Reproduce each line of the following records verbatim, without any alteration. Leave the pictures out of your reproduction.

>> START Given entries

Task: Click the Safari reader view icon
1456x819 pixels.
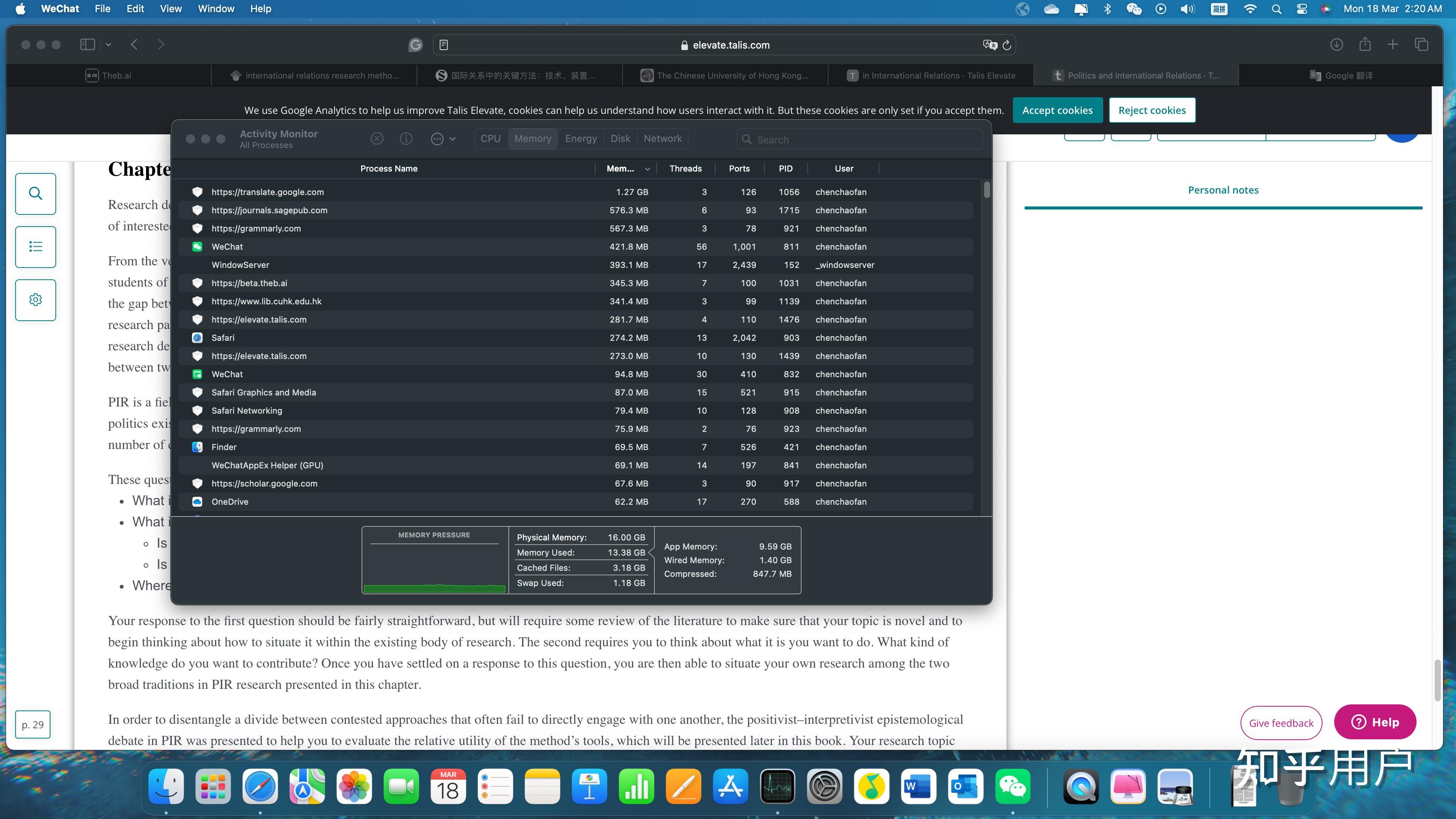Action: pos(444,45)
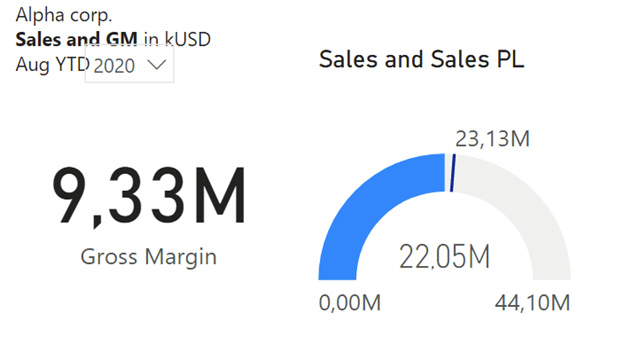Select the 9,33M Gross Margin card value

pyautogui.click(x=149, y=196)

>> END Given entries

§ **Response for this exercise**:
Task: Click the Safari reader view icon
1456x819 pixels.
Action: pos(444,45)
Select the 9,33M Gross Margin card value

pyautogui.click(x=149, y=196)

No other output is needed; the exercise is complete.